Но для Федеративной Республики Германии, для ее исторической памяти путь к постижению смысла блокады города на Неве оказался предельно трудным, долгим и противоречивым.

* * *

30 декабря 1947 г. - 29 октября 1948 г. в Нюрнберге, в зале, где ранее проходил Международный трибунал над главными немецкими военными преступниками, работал американский военный суд, который вошел в историю под названием «процесс ОКВ» (верховного командования вермахта). В преступлениях против мира и человечности обвинялись 14 генералов, среди них - отдававшие приказы войскам, осаждавшим Ленинград: генерал-фельдмаршал фон Лееб (до января 1942 г. командовавший группой армий «Север») и генерал-фельдмаршал фон Кюхлер (в чине генерал-полковника командовавший 18-й армией, а затем сменивший Лееба). И хотя немецкие адвокаты защищали подсудимых, а подсудимые стремились оправдаться, американские прокуроры и судьи были строгими. На процессе один из свидетелей недоумевал: «у высшего генералитета проявилась потеря памяти», ведь документы, подписанные Кюхлером и Леебом, «столь ужасны, что их невозможно забыть» [1].

Лееб пытался убедить судей, будто блокада была средством «нормальной войны». На это ему было сказано, что блокада стала «компонентом войны на уничтожение», что он фактически стал комендантом «гигантского лагеря смерти». Оправдываясь, Лееб утверждал, что, хотя «русские склонны к жестокости», он якобы никак не виновен в злодеяниях, совершенных против мирных советских жителей. Постулат защиты был стандартным: виноват Гитлер. В последнем слове бывший генерал-фельдмаршал заявил: «Мы не руководствовались преступными инстинктами, как это представляет обвинение [...]. Гитлер поставил нас, офицеров старшего возраста, в ситуацию конфликта с совестью. Следовать его приказам означало нарушать международное право. Не исполнять приказы было равнозначно нарушению дисциплины перед лицом врага» [2].
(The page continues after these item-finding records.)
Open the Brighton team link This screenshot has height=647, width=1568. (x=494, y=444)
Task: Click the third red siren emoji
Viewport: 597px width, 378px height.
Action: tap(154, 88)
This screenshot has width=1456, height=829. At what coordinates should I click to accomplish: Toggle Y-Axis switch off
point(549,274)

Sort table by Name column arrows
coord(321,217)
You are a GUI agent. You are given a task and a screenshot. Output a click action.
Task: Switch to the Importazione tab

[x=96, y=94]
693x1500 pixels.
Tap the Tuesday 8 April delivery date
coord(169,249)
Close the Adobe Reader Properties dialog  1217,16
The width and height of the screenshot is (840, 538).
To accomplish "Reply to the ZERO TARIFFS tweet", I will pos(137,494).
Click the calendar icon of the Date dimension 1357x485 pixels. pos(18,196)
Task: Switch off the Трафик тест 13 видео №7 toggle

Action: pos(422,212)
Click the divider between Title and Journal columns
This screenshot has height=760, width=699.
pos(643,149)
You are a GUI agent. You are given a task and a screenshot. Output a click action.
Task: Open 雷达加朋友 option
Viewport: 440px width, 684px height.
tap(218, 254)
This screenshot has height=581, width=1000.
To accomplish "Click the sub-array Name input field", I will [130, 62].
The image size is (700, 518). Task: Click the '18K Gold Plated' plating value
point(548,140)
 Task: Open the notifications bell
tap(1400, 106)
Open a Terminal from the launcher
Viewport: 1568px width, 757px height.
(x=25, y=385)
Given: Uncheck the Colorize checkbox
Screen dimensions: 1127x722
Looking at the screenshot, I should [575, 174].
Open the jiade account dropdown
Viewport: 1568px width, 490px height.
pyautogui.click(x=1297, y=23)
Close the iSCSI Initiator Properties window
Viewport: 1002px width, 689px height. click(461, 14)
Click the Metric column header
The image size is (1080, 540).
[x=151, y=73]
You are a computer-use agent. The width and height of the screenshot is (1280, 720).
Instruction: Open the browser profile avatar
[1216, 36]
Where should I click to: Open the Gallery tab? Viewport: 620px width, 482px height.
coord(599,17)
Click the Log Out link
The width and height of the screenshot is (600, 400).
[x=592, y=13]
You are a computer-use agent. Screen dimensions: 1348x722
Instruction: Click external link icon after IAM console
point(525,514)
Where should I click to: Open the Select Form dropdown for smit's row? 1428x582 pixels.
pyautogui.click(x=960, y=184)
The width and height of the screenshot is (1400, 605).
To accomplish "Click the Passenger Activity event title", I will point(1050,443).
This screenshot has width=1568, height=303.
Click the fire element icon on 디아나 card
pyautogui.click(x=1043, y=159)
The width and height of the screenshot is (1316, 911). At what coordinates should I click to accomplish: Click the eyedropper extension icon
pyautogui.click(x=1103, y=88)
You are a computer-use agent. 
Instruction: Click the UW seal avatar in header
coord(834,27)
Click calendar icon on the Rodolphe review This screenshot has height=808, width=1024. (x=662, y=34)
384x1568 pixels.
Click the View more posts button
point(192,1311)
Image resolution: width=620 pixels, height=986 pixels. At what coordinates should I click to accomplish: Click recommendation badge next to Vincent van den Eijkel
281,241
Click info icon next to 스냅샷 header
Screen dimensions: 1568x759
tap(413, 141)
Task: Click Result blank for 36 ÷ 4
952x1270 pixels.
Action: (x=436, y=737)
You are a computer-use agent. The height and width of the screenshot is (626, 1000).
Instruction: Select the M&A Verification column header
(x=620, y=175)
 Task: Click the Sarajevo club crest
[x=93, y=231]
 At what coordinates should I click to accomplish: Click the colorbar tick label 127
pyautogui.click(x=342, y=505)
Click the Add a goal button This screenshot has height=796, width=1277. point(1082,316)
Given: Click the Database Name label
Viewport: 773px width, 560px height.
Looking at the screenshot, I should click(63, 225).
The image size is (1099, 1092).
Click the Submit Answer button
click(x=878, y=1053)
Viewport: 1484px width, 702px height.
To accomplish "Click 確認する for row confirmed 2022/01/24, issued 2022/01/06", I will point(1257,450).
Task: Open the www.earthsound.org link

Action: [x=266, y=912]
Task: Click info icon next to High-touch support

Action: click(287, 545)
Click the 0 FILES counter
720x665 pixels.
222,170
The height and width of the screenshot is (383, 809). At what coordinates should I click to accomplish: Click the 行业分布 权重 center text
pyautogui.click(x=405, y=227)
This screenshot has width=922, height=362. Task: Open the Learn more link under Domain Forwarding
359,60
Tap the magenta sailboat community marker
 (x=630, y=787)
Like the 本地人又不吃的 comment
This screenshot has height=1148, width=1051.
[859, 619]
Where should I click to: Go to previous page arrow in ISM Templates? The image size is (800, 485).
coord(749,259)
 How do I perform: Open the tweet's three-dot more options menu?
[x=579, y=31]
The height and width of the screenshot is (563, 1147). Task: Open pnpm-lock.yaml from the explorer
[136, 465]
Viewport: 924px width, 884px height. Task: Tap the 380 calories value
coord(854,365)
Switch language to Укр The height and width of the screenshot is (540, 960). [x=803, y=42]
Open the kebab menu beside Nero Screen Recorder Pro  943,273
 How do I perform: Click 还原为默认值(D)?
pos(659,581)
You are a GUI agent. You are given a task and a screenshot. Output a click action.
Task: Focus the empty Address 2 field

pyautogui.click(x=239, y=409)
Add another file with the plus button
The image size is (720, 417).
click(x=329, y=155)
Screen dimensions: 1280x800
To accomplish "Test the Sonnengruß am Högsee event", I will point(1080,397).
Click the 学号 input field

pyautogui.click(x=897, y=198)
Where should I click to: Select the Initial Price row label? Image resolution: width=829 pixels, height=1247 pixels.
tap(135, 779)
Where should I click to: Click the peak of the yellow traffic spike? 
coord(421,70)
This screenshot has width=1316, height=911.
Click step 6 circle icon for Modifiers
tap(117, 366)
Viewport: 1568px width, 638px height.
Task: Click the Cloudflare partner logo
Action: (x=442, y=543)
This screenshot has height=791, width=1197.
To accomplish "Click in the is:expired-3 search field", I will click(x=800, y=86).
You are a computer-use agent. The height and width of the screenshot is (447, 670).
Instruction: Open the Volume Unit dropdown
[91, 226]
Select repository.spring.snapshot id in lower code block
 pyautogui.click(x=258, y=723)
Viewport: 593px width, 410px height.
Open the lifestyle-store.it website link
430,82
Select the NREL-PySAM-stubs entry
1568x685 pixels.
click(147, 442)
Под грузом неопровержимых доказательств преступлений два немецких генерала были приговорены к пожизненному заключению, два - к 20 годам, два - к 15, по одному - к 8, 5 и 3 годам, двое оправдано. Лееб был приговорен к 3 годам (и освобожден из-под стражи в зале суда), а Кюхлер - к 20 годам тюремного заключения [3]. У. Рэпп, представлявший на процессе сторону обвинения, сказал тогда: главная задача суда состоит в том, чтобы «сорвать маски с генералов» и «помешать формированию легенд». Нельзя, продолжал он, допустить повторения ситуации после Первой мировой войны, когда немецкое население охотно поверило, будто «генералы являются добрыми, хорошо образованными и элегантными господами» [4]. Но характер восприятия приговора оказался прямо противоположным.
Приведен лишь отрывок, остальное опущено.